Could anyone give some hints as to what architecture one would use to use all the available sentence pairs from lesson 11 instead of just 50k? In the 50k version it already uses about 3G of GPU ram (+ 1G for attention), so I am not sure if there is an easy way to do it on one GPU. With multiple GPUs I could imagine sharding the sentences, like A-E on GPU 1, F-J on GPU 2, and so on but that might make it not as good as fitting everything into one model. Maybe one could invent new word vectors that are not like 300 elements?

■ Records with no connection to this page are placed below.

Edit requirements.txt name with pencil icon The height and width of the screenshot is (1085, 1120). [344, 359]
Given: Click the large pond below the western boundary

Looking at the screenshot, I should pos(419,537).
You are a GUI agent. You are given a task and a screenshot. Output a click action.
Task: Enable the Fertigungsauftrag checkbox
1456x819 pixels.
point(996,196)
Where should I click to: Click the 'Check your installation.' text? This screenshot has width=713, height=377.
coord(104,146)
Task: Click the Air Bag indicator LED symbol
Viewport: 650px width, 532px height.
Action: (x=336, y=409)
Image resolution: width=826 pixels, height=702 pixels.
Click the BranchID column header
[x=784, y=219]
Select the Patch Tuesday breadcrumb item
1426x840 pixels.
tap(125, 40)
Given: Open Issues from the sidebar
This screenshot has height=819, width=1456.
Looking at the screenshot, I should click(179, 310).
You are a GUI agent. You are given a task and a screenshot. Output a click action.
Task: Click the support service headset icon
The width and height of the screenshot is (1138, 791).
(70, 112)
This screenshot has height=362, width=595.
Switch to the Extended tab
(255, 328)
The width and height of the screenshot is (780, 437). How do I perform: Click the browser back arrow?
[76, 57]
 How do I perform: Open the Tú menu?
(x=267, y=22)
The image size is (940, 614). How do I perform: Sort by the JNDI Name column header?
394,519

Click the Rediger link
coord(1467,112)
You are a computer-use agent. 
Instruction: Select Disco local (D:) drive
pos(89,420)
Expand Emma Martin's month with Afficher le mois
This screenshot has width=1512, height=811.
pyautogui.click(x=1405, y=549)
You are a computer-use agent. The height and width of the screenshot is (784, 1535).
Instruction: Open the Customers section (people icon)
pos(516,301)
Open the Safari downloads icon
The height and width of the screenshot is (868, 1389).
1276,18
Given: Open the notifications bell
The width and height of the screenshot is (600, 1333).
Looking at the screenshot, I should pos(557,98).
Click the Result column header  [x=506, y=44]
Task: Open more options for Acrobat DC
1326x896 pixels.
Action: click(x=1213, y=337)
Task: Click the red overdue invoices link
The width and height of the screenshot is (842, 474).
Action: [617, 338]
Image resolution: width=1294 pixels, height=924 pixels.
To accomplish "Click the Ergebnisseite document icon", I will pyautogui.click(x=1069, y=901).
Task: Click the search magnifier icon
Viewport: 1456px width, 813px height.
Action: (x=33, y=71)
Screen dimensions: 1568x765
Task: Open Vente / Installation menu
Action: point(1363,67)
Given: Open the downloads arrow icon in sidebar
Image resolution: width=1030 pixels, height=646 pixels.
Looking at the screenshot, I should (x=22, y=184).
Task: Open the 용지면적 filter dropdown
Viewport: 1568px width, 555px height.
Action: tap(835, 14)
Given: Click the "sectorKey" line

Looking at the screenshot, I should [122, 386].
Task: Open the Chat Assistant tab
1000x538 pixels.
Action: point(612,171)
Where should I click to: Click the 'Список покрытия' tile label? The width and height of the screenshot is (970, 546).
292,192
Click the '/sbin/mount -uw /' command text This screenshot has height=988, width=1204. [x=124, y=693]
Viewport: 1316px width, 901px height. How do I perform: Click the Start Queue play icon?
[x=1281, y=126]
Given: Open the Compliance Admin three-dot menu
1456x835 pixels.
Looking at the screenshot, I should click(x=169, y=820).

You should 1st see if you actually need that many. If you find that you do, it won’t impact your GPU memory - as long as you limit the vocab size. Should just take longer to train an epoch AFAICT. You’ll need more layers to actually take advantage of the full corpus.


I understand that GPU memory wouldn’t increase as long as vocab size and sentence length is constant.

@jeremy I have problem in preprocessing. Looks like lecture example would load everything from text file to memory then preform a spacy tokenize in parallel. I keep running out of memory in the first part for >100k sentences.

So I created my own dataset and override __getitem__ function and handle a line each time. But everything failed when running num_workers > 1 in dataloader. I think I wasn’t able to get spacy.tokenizer running in parallel.